▸ **REQUIRED WORK**
Extract the lines below word for word, and leave the pictures out of your answer.

----- DATA TO PROCESS

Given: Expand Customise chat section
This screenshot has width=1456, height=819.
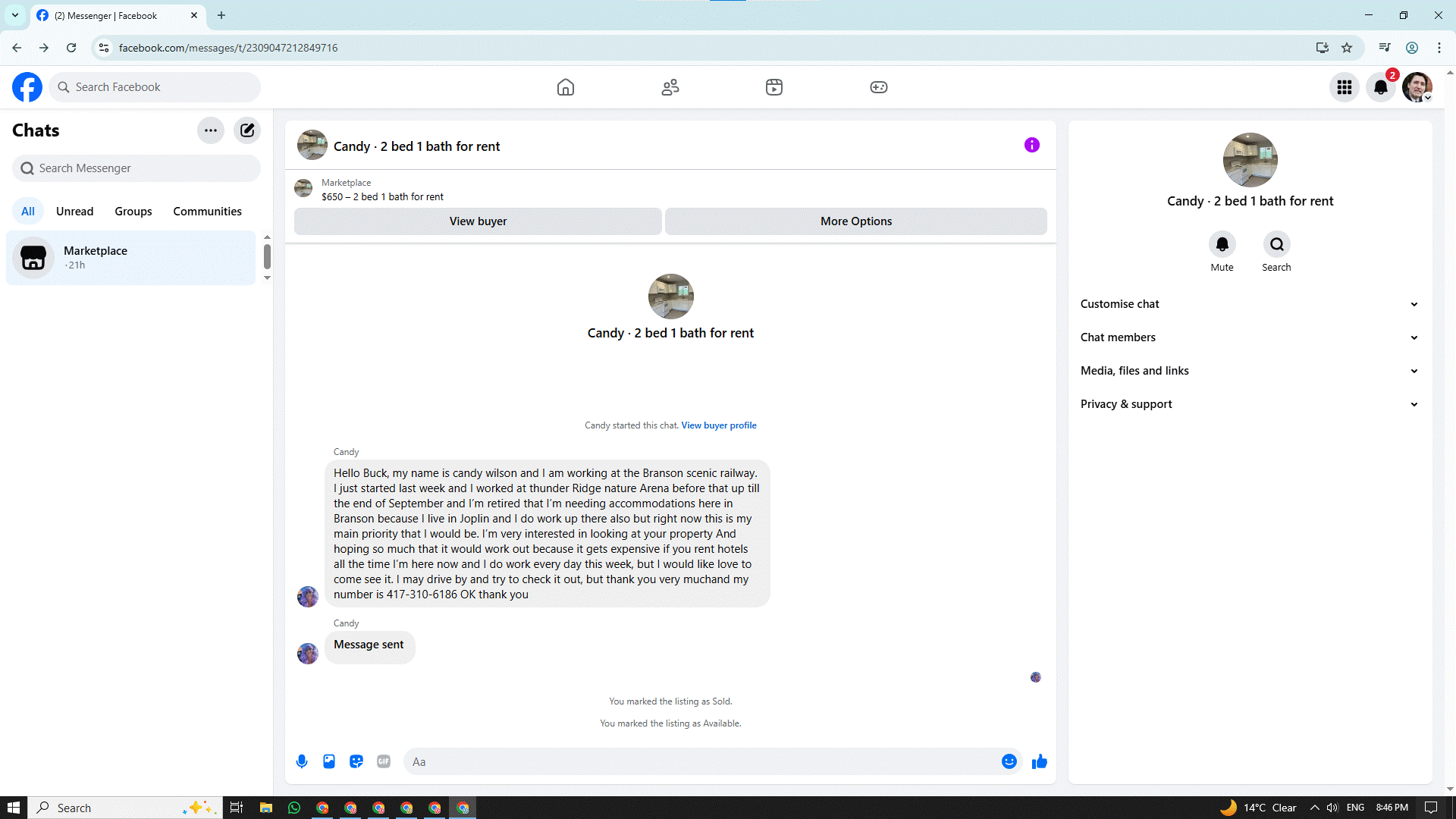Looking at the screenshot, I should coord(1249,304).
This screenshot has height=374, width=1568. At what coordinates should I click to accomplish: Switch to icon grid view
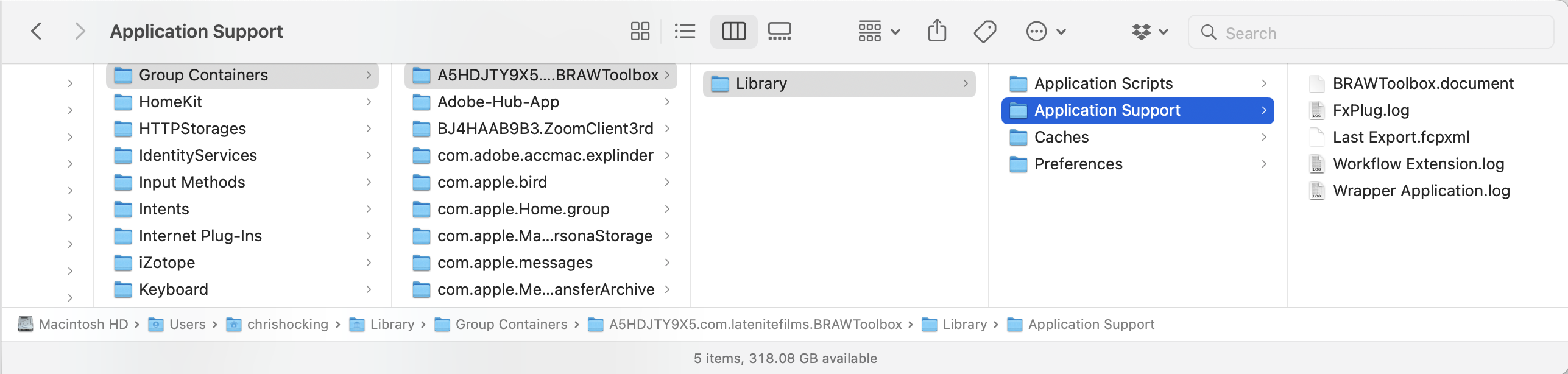point(640,32)
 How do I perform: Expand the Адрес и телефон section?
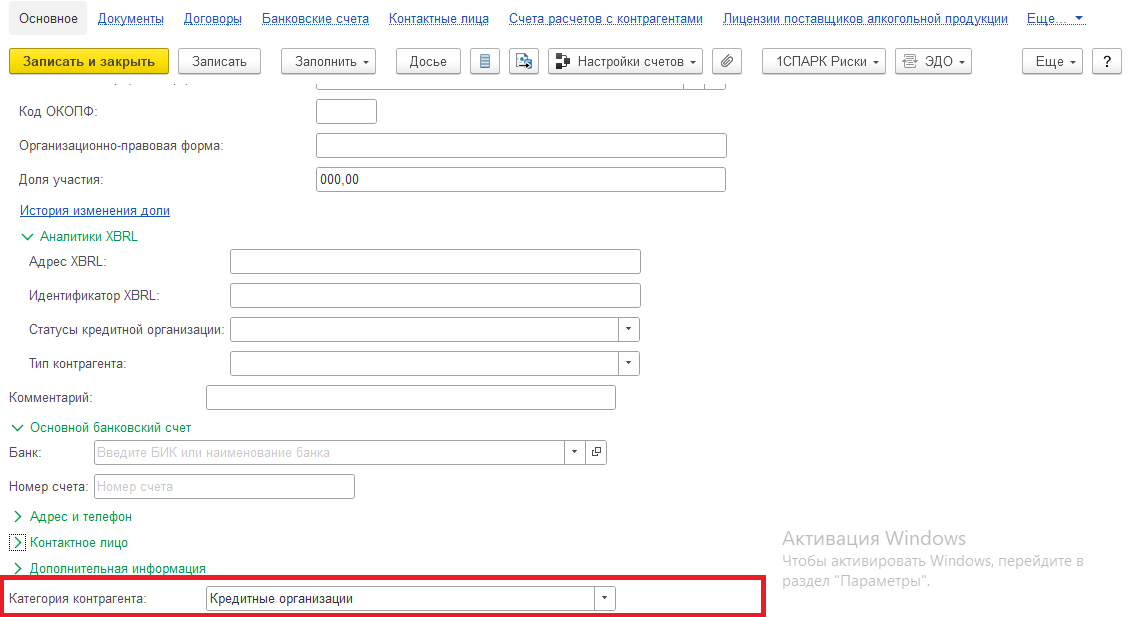(18, 517)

----------

▸ **TASK SOLUTION**
Given: Expand Customise chat section
This screenshot has width=1456, height=819.
Looking at the screenshot, I should coord(1249,304).
This screenshot has height=374, width=1568. At what coordinates should I click to accomplish: Switch to icon grid view
point(640,32)
 How do I perform: Expand the Адрес и телефон section?
(18, 517)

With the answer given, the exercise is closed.